**TEXT TO READ:**
I think Smith is a bit too glib about siding with PPP against nominal measurements of GDP. But he’s correct that the trends, energy, and political momentum look very good for China right now. I also tend to agree with him that analysts who see America’s military advantage as ‘locked in’ are making some pretty big wagers. I get particularly frustrated with those who fall back on American innovation as a “magic bullet” that will maintain US primacy. Yes, China has an innovation problem, but a country with a billion people does not need to be as innovative as a country with 325 million to stay competitive. Plus, the Chinese are making large investments in higher eduction and human capital, while the US seems intent on eviscerating one of the few sectors where it remains a world leader.

There are a number of reasons for skepticism about linear projections when it comes to China. The country faces a potential time bomb when it comes to domestic lending and debt. As noted above, it does suffer from a major innovation gap; the list of challenges is long.

At the same time, people who focus on China’s challenges tend to make overly optimistic assumptions about the United States. There’s no question that our political economy is a mess, with one of our major parties intent on a ‘scorched earth’ approach to governance when it’s out of power, and apparently barely capable of governing when it’s in power. That might not be a terrible thing. After all, the GOP’s economic policies are largely the opposite of what the United States needs, such as, on the one hand, relentless, deficit busting, tax cuts and, on the other hand, minimizing investment in infrastructure, human capital, and research. Moreover, our financial sector is far too large as a percentage of our economy. Too much of Wall Street’s wealth comes from extracting rents. It uses its wealth to further skew economic policy.

**AIM:** Edit the passage on China and the United States from "At the same" up to and including "skew economic policy.", changing "financial sector" to "banking sector". The items after the passage on China and the United States come from a separate source.

**DATA SECTION:**
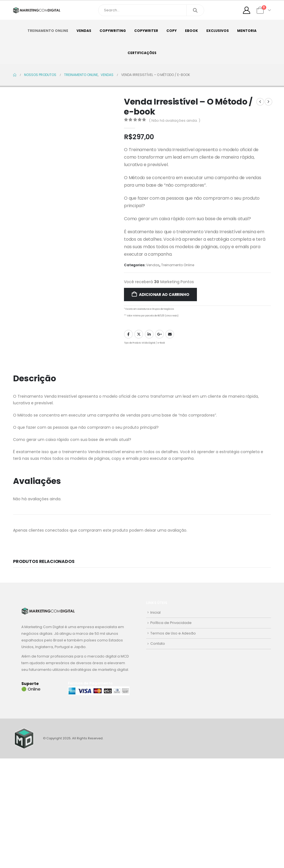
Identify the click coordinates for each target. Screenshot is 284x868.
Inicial (155, 613)
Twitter (138, 334)
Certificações (142, 53)
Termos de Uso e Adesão (173, 633)
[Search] (195, 10)
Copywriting (113, 31)
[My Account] (247, 10)
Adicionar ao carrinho (164, 294)
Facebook (128, 334)
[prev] (260, 102)
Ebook (191, 31)
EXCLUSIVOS (217, 31)
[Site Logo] (37, 10)
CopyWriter (146, 31)
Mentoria (247, 31)
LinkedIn (149, 334)
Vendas (84, 31)
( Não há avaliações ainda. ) (175, 120)
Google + (159, 334)
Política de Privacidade (171, 623)
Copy (171, 31)
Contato (158, 644)
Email (170, 334)
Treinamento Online (48, 31)
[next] (268, 102)
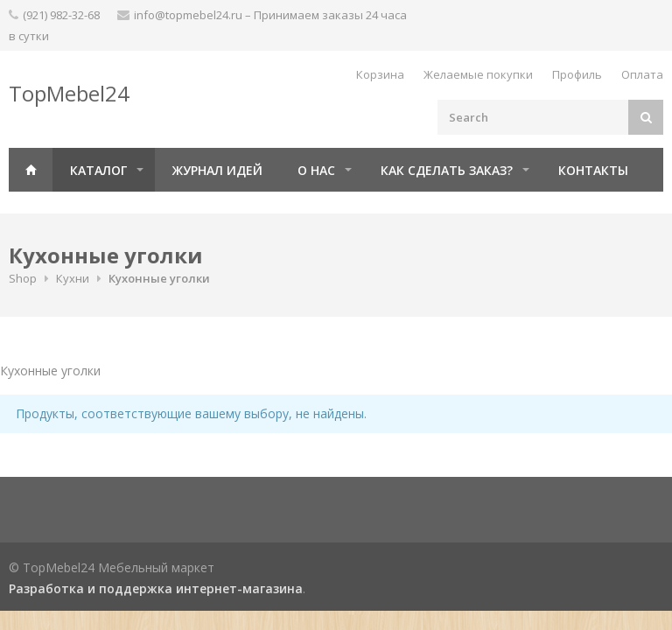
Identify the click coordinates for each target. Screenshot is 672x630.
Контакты (593, 170)
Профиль (577, 74)
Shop (23, 278)
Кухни (73, 278)
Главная (31, 170)
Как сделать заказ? (446, 170)
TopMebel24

**SOLUTION:**
At the same time, people who focus on China’s challenges tend to make overly optimistic assumptions about the United States. There’s no question that our political economy is a mess, with one of our major parties intent on a ‘scorched earth’ approach to governance when it’s out of power, and apparently barely capable of governing when it’s in power. That might not be a terrible thing. After all, the GOP’s economic policies are largely the opposite of what the United States needs, such as, on the one hand, relentless, deficit busting, tax cuts and, on the other hand, minimizing investment in infrastructure, human capital, and research. Moreover, our banking sector is far too large as a percentage of our economy. Too much of Wall Street’s wealth comes from extracting rents. It uses its wealth to further skew economic policy.